Time: 14:00 on January 10, 2017
Place: room 816, Ta Quang Buu Library, HUST
Presenter: Truyen Tran, Deakin University, Australia
Title: Deep architecture engineering
Abstract:
In 2016, deep learning took over the Internet with massive investment and intensive hunting for top talents by all major Internet players. The main power of deep learning is the ability to learn from raw signals without tedious feature engineering. At the heart of current deep learning in practice is architecture engineering — the science and art of designing neural nets to meet the problem structure at hand. In this talk, I will cover our recent effort at PRaDA (Deakin University) in designing deep neural nets for gates, events, sequences, permutations, matrices, graphs and relations. The applied domains include healthcare, software engineering, social media and vision.

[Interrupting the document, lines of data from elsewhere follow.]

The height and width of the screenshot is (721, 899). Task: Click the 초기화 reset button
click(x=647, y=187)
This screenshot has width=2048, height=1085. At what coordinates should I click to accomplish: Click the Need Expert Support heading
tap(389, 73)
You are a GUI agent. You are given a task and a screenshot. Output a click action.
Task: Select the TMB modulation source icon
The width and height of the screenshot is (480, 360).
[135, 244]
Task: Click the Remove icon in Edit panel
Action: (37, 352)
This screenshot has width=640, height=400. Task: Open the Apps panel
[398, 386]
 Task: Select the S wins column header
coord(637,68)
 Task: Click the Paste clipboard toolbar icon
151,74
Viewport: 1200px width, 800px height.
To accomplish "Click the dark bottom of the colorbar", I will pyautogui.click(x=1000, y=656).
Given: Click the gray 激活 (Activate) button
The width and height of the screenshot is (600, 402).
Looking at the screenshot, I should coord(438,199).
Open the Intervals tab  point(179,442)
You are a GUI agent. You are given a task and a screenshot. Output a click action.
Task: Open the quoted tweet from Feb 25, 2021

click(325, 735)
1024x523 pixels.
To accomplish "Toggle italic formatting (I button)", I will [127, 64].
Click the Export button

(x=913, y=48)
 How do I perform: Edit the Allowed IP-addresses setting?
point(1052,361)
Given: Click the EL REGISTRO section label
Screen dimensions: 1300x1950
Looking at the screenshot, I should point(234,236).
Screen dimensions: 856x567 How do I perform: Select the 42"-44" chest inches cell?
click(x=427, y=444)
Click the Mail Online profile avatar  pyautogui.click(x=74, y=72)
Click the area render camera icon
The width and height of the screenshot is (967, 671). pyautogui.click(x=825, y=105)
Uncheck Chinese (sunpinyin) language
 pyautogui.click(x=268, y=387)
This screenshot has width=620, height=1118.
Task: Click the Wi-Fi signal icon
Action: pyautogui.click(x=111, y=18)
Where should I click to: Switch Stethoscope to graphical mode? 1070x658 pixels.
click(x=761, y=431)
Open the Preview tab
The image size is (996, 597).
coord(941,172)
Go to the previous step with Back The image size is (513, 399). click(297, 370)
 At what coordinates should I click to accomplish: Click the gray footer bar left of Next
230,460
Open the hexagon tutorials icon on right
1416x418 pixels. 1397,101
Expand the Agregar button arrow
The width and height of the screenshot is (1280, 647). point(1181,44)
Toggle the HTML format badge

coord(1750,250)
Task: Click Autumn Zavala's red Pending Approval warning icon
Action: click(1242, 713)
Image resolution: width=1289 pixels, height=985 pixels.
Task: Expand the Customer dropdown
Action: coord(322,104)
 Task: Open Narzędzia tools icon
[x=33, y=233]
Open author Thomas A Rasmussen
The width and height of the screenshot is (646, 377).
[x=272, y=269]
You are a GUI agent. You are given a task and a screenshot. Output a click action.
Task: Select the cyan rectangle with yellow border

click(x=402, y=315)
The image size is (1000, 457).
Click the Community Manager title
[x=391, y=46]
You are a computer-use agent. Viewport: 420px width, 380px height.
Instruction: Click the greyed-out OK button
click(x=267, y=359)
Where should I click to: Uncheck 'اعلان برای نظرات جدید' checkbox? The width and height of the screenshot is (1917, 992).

More about speaker: Truyen Tran is a lecturer at Deakin University, Australia. His current research interests are in deep learning, healthcare, bioinformatics and software analytics. He received multiple paper awards and prizes including UAI 2009, CRESP 2014, Kaggle 2014, PAKDD 2015, ACM SIGSOFT 2015 and ADMD 2016. He obtained a Bachelor of Science from University of Melbourne and a PhD in Computer Science from Curtin University in 2001 and 2008, respectively.